Rows on finding words and elements
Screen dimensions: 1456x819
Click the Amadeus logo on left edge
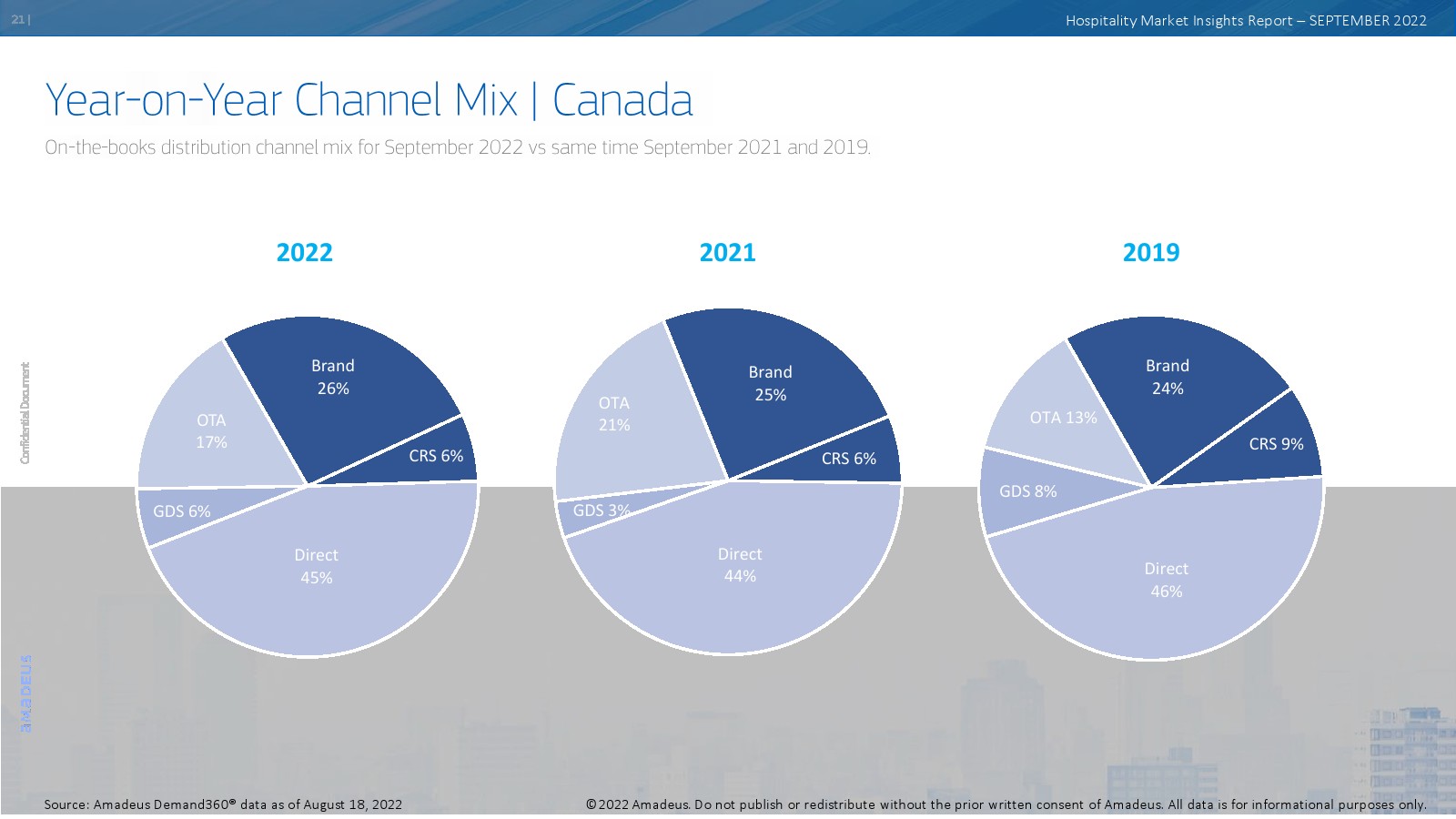tap(25, 693)
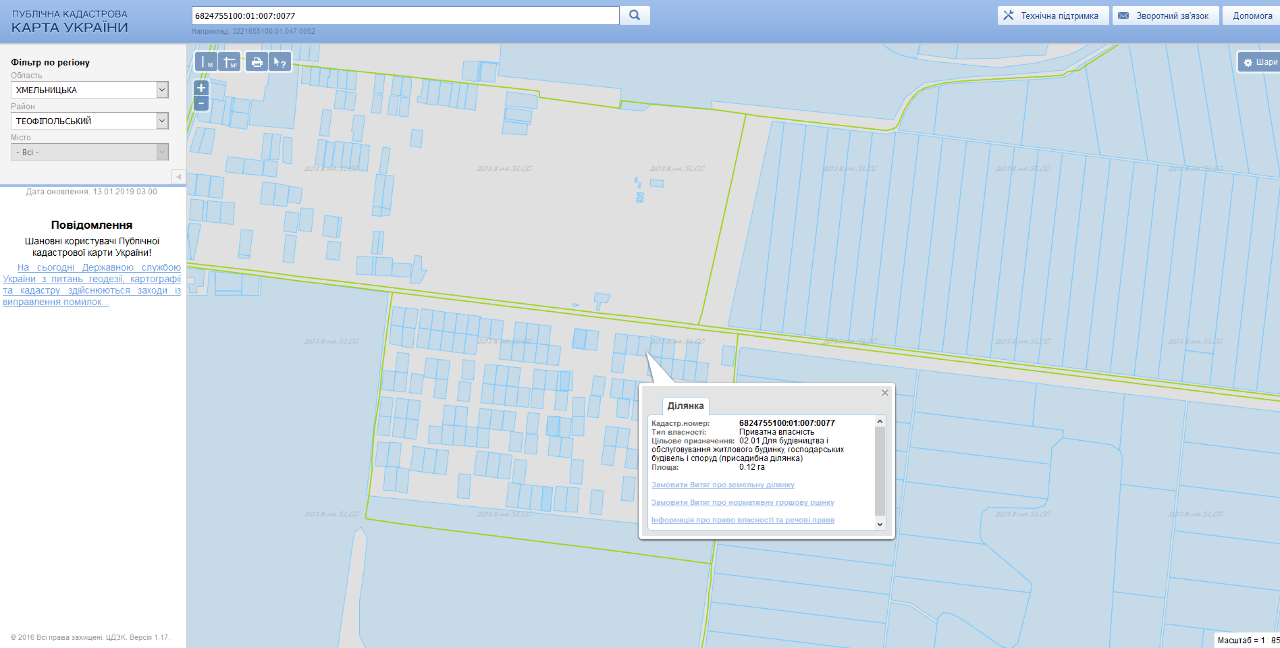Select the area measurement tool
The height and width of the screenshot is (648, 1280).
pyautogui.click(x=230, y=62)
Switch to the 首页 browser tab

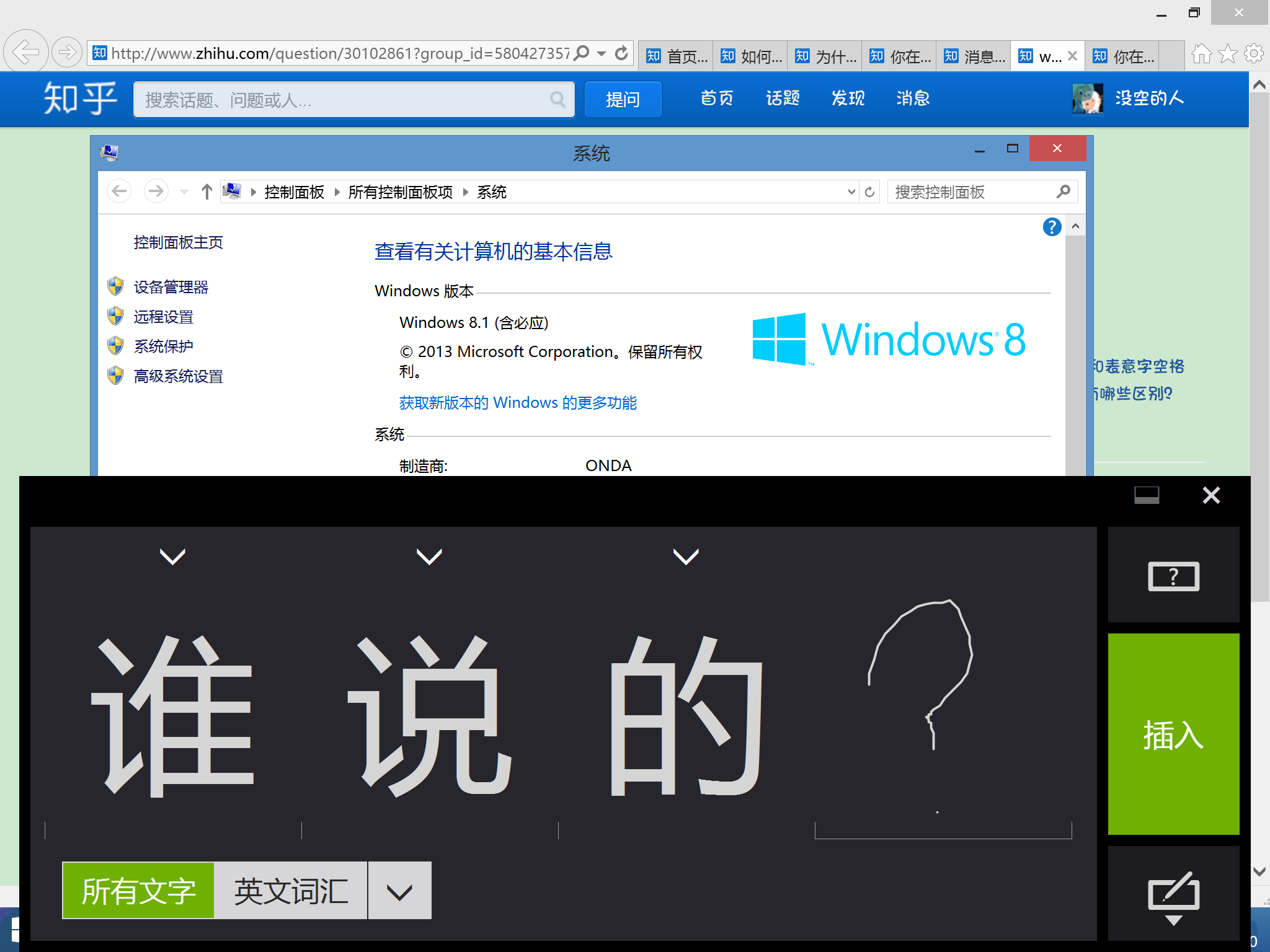coord(676,56)
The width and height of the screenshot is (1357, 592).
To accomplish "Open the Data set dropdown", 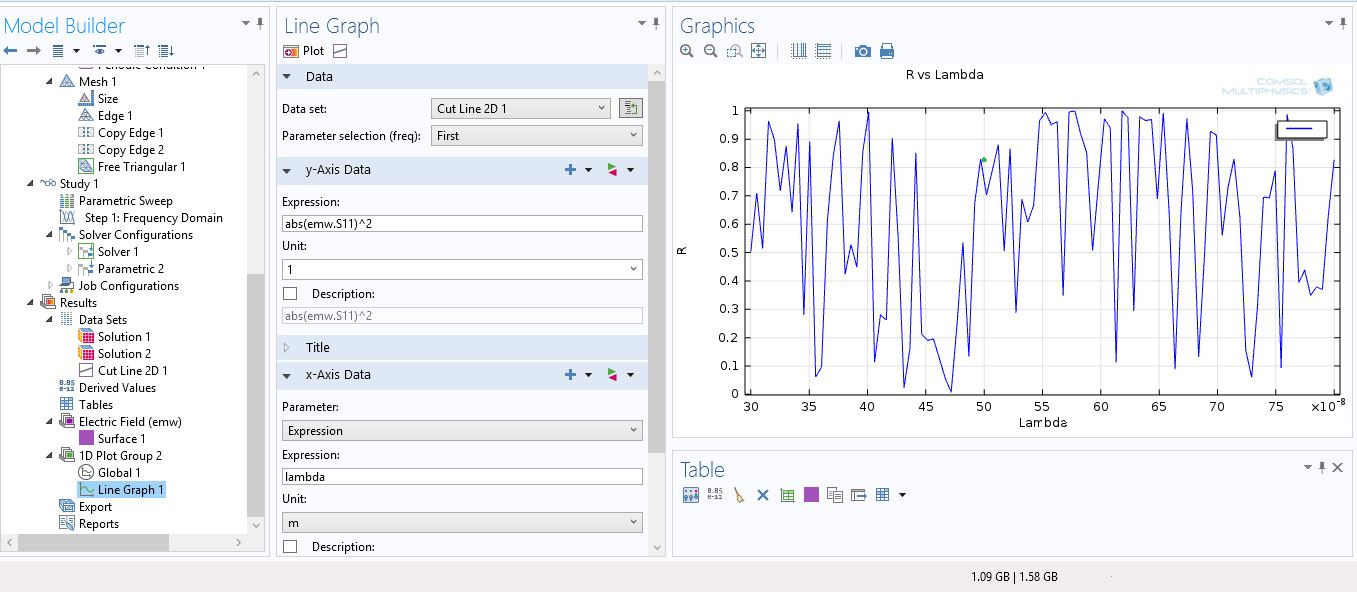I will [x=521, y=108].
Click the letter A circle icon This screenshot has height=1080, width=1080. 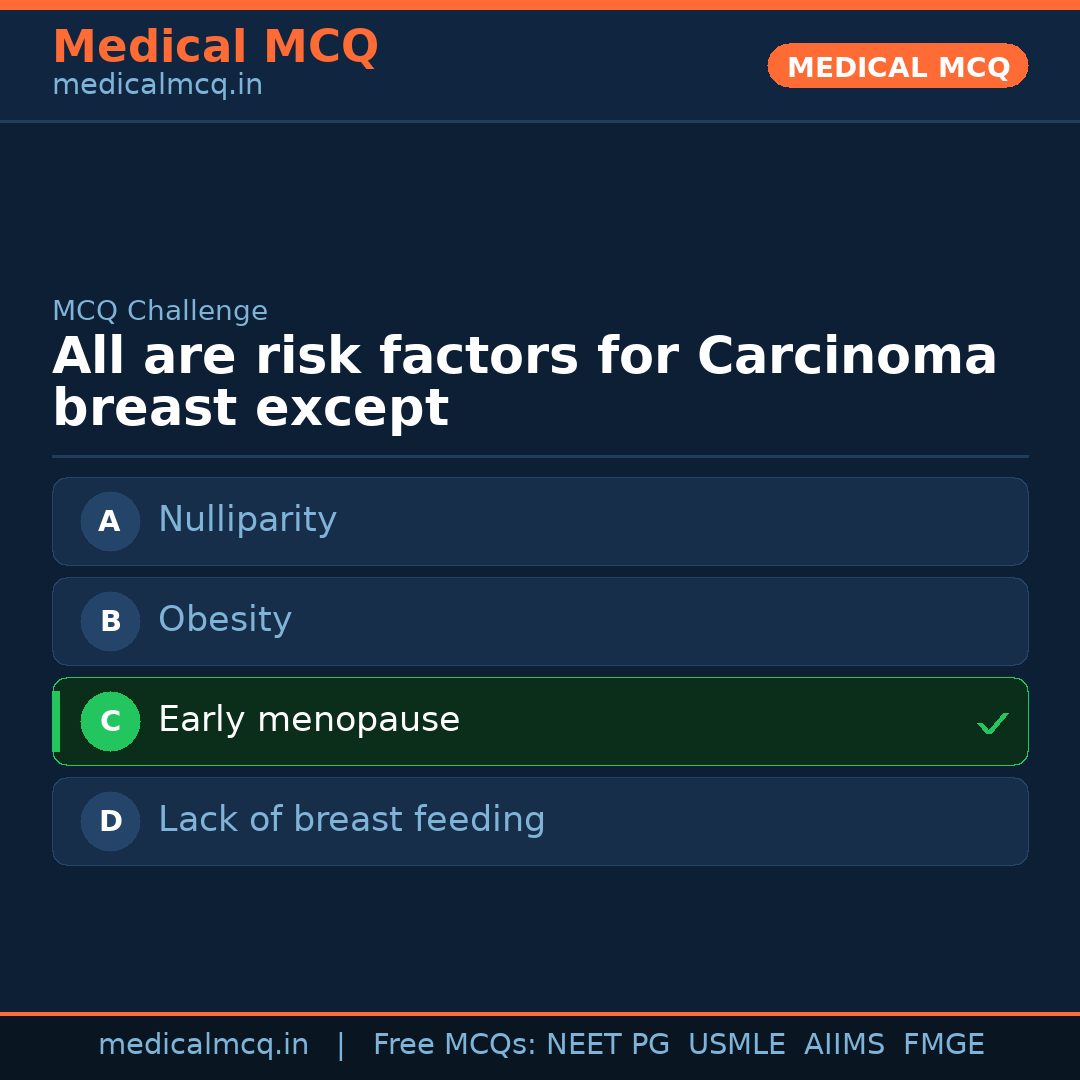[110, 521]
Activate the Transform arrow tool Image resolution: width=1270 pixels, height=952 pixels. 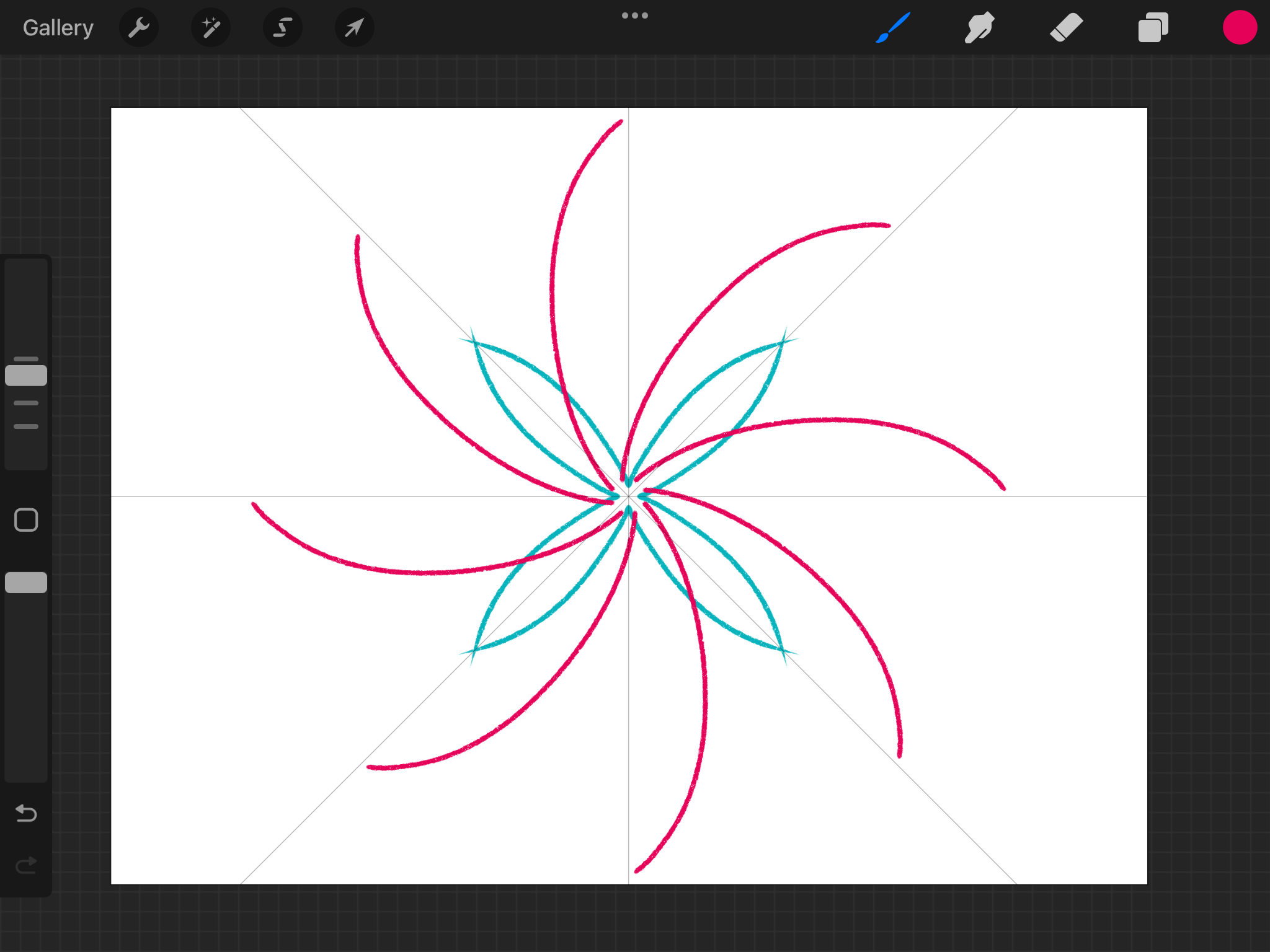354,28
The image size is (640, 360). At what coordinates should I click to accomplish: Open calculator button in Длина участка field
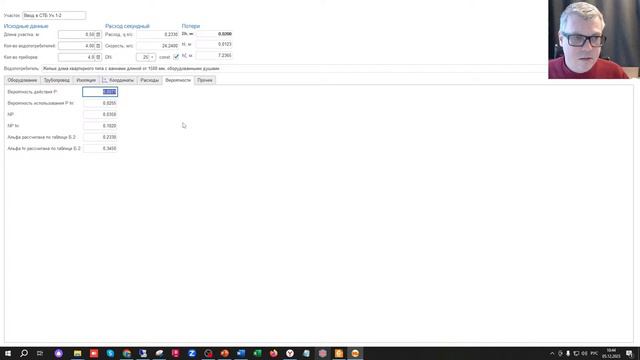point(98,35)
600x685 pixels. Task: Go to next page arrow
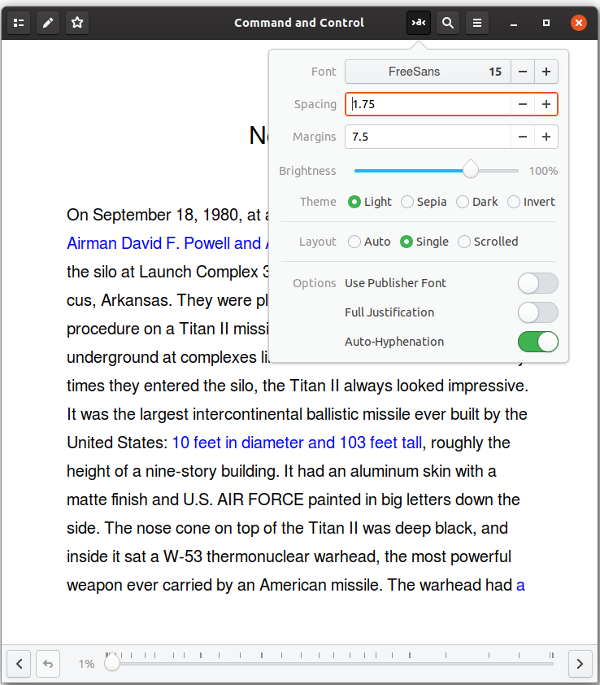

▶ [TASK GOAL]
Rescale the rows from the line that has "The image size" through the last line of the rows, giving every line again with its request included. Multiply each coordinate in the answers by 1.8 and round to whole numbers with halves going up, and leave the pictures out.

▶ [RESPONSE]
The image size is (640, 360). At what coordinates should I click to accomplish: Open calculator button in Длина участка field
point(176,63)
600x685 pixels. Task: Go to next page arrow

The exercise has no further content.